A report by Africast says that the Portuguese Foreign Minister, Luis Amado, is muttering that the EU is determined that there will be an EU-Africa Summit in Lisbon in December and if that means asking Mugabe, so be it. He will be asked, given visa and welcomed, undoubtedly with all pomp and circumstance.
The EU, according to this, wants to carry on bilaterally with Zimbabwe in order to exert pressure (can’t see why they should bother as they have been so totally unsuccessful) but, as it has been made clear by Nkosazana Dlamini-Zuma, the South African Foreign Minister, that there can be no summit without Zimbabwe’s participation, the EU will have to swallow its objections.
Incidentally, recent rumours in various publications that the South African government was about to put some pressure on Mugabe or try to replace him by someone else, have clearly not corresponded to anything resembling reality.
The report is quite helpful in explaining the difference between bilateral and multilateral negotiations:
This issue in some ways illuminates two contrasting approaches to analyzing Africa’s problems: the one identifies internal causes as paramount; the other, external causes.The EU prefers, as a matter almost of principle, multilateral approaches, though, to be fair, those could stress internal causes a bit more with all African countries, especially Zimbabwe. Incidentally, according to a report in the Daily Telegraph, Robert Mugabe has proclaimed joyfully that he has managed to beat off another attempt by Tony Blair to turn Zimbabwe back into a British colony. The reaction of his audience (after the tumultuous applause died down) is not recorded.

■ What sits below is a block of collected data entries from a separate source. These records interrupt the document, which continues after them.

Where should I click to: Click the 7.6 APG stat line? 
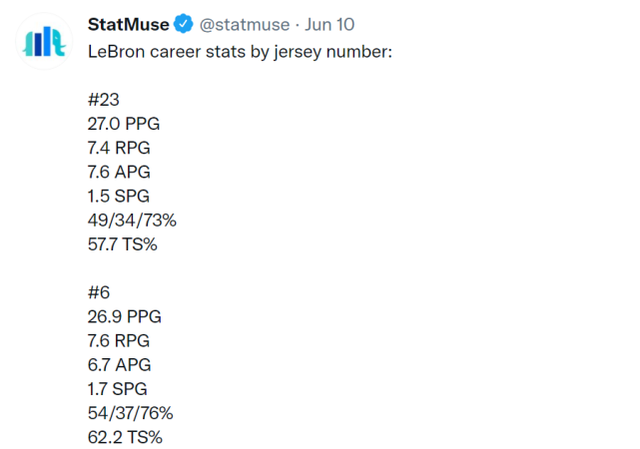pyautogui.click(x=120, y=172)
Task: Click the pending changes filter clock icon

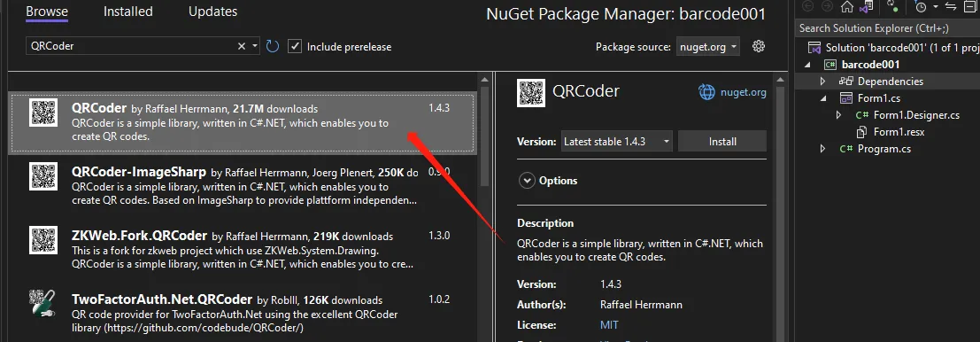Action: pyautogui.click(x=921, y=7)
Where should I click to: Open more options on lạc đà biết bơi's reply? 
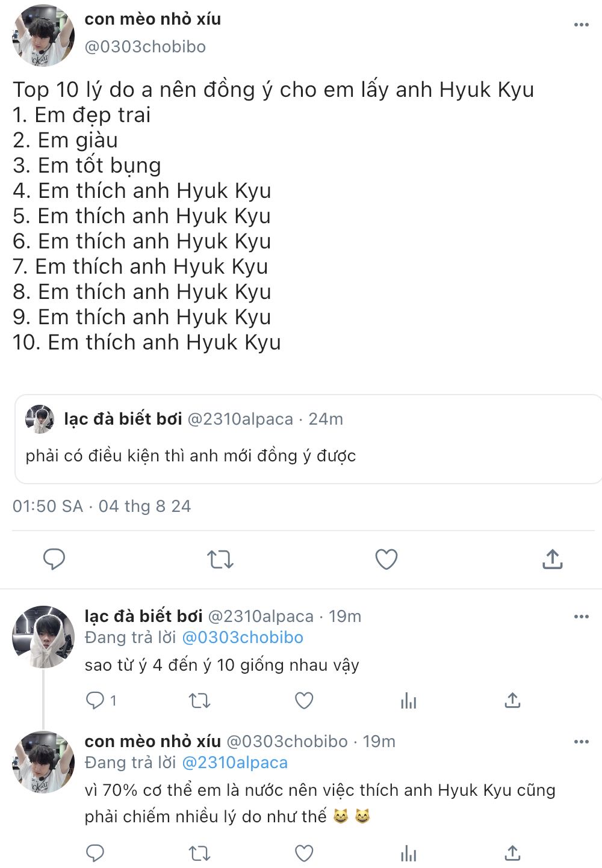581,617

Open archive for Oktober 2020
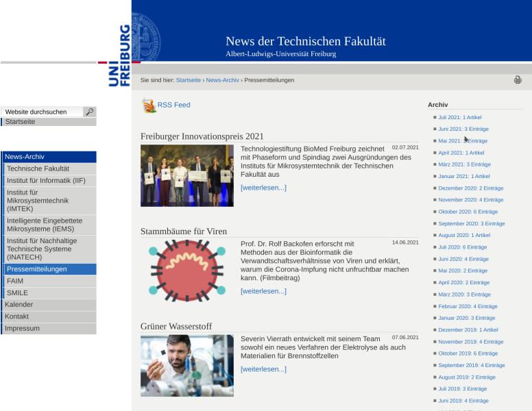tap(468, 212)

Usually, as here, bilateral approaches stress internal causes while multilateral approaches stress external causes.
Why is it so important to hold this summit, apart from the EU’s need to show that it does have a common foreign policy towards other parts of the world?

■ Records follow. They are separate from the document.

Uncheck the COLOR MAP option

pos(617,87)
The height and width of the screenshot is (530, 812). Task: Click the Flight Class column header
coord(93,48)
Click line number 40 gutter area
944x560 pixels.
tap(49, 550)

One of the main strategic concerns that is now motivating the EU towards holding this summit is the flood of illegal African migrants to Europe in the last few years and the eruption of rioting among African immigrant communities already in Europe.This does not sound very promising to me. Given the security situation across most of Africa the first one seems all but impossible, unless a huge security fence is built round the European Union, including its sea-shores. It would dwarf the Israeli security fence, so much disliked by the transnational great and the good.
Amado said the EU and AU were already working on a joint strategy to be ratified at the summit that would include a tripartite approach to the migration problem.

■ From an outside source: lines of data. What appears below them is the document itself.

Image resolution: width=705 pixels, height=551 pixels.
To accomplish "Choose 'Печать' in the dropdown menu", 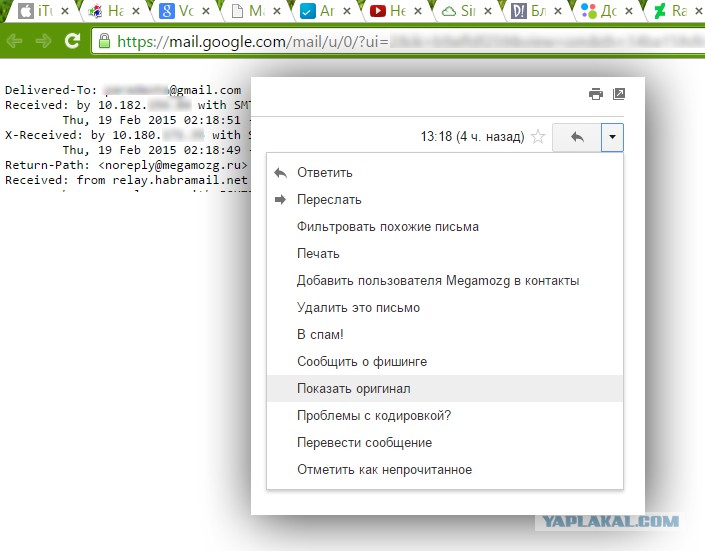I will click(318, 254).
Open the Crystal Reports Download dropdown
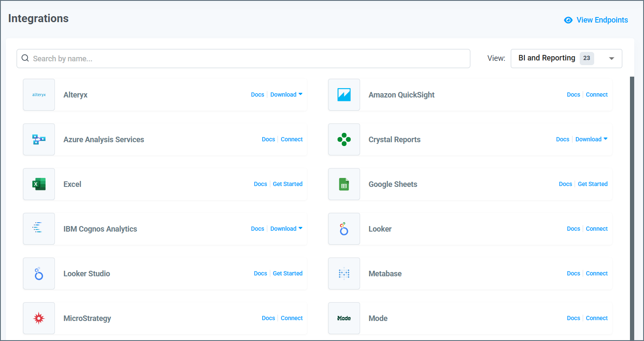This screenshot has width=644, height=341. click(591, 139)
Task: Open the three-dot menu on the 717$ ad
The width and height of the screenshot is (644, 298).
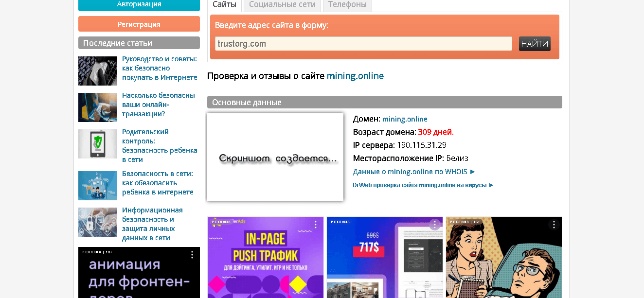Action: (x=435, y=224)
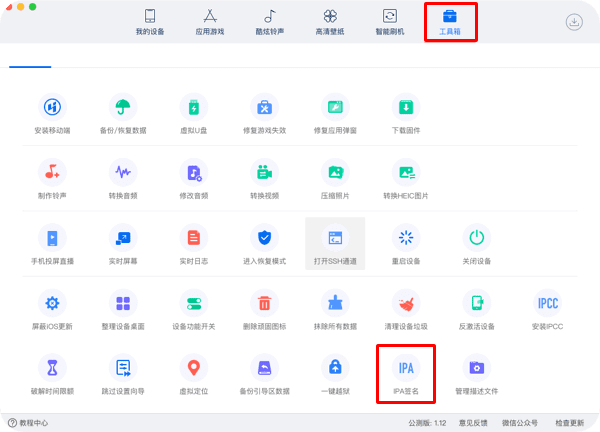Open the 高清壁纸 wallpapers tab
This screenshot has height=432, width=600.
point(329,22)
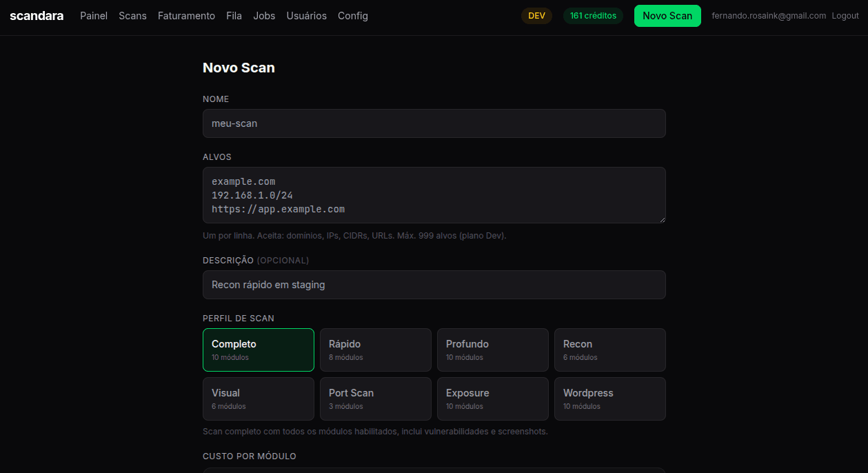The width and height of the screenshot is (868, 473).
Task: Select the Wordpress scan profile
Action: coord(610,399)
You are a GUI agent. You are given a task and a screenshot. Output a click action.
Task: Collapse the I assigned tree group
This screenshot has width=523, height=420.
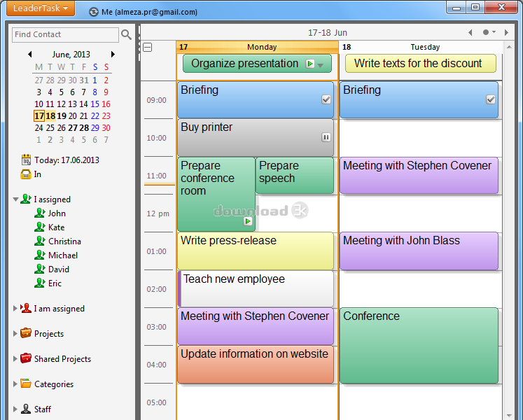pyautogui.click(x=15, y=200)
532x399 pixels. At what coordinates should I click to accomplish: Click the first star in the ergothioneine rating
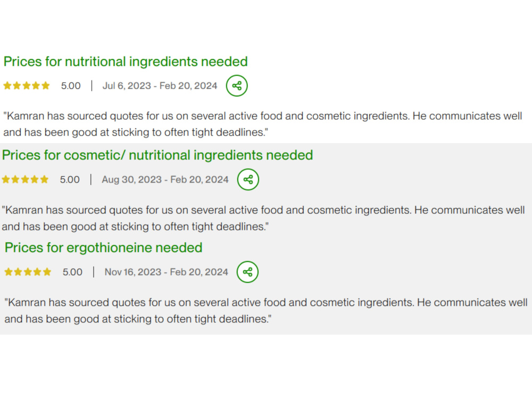tap(9, 272)
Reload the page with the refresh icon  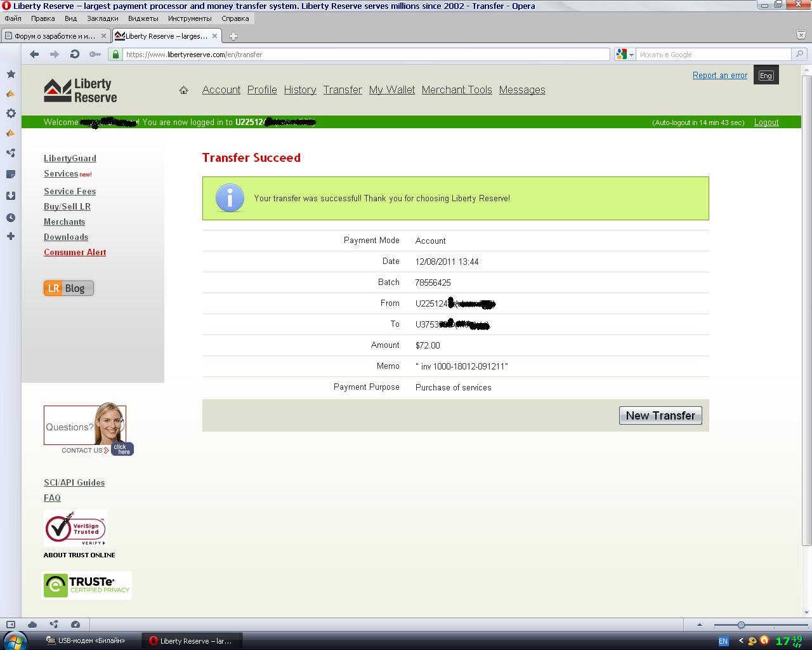click(x=75, y=55)
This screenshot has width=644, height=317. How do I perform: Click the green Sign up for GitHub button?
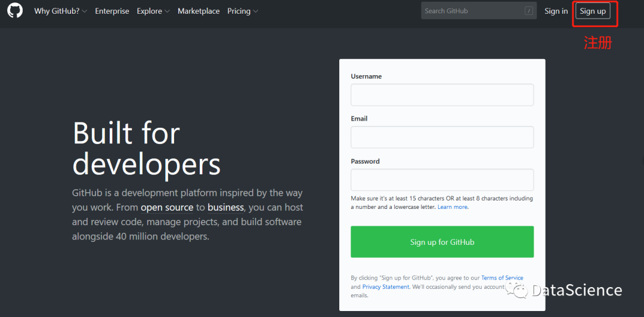click(442, 242)
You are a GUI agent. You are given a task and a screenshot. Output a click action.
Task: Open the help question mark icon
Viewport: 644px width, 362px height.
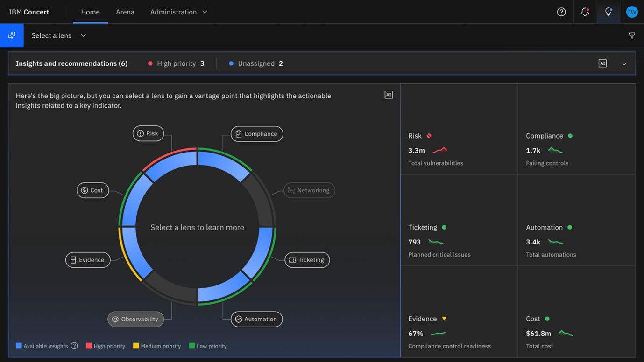coord(561,12)
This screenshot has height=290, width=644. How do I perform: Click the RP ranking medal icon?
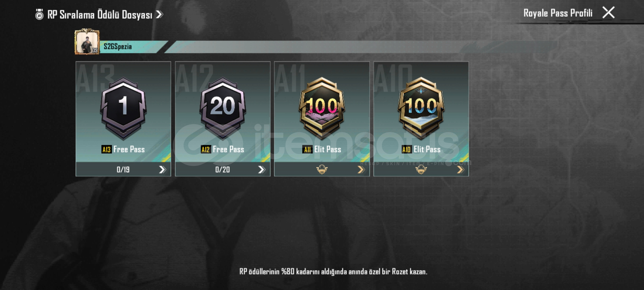(x=39, y=14)
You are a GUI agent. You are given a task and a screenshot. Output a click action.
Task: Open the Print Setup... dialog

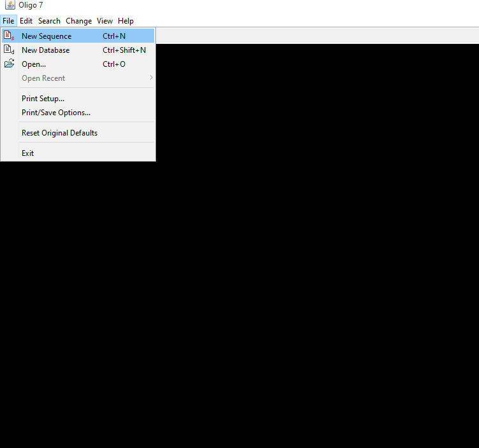[x=43, y=99]

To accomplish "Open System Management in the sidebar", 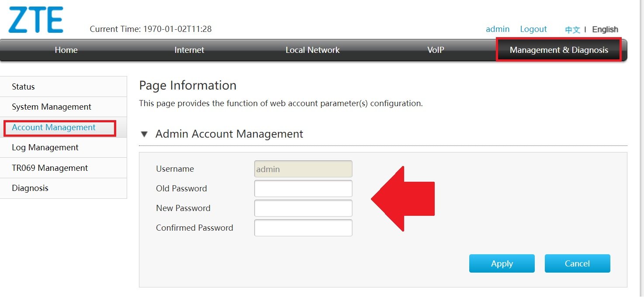I will coord(52,107).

This would be: increased security to address illegal immigration; better integration of legal migrants; and more and better development aid in Africa (to reduce the push factor, presumably).
Better integration of legal migrants has precious little to do with the African Union and not a whole lot with the European Union. Each member state has to deal with that separately, not least by working on definitions of national identity, something the EU actually dislikes and tries to undermine.
There seems to be no suggestion that trade, fishing and agricultural policies might be changed in order “to reduce the push factor”. So, we are left with more development aid money that goes to kleptocratic African tyrants, who then continue the wrecking of their countries, thus forcing more people to flee.
It is hardly worth undermining one’s moral standing over Robert Mugabe over this.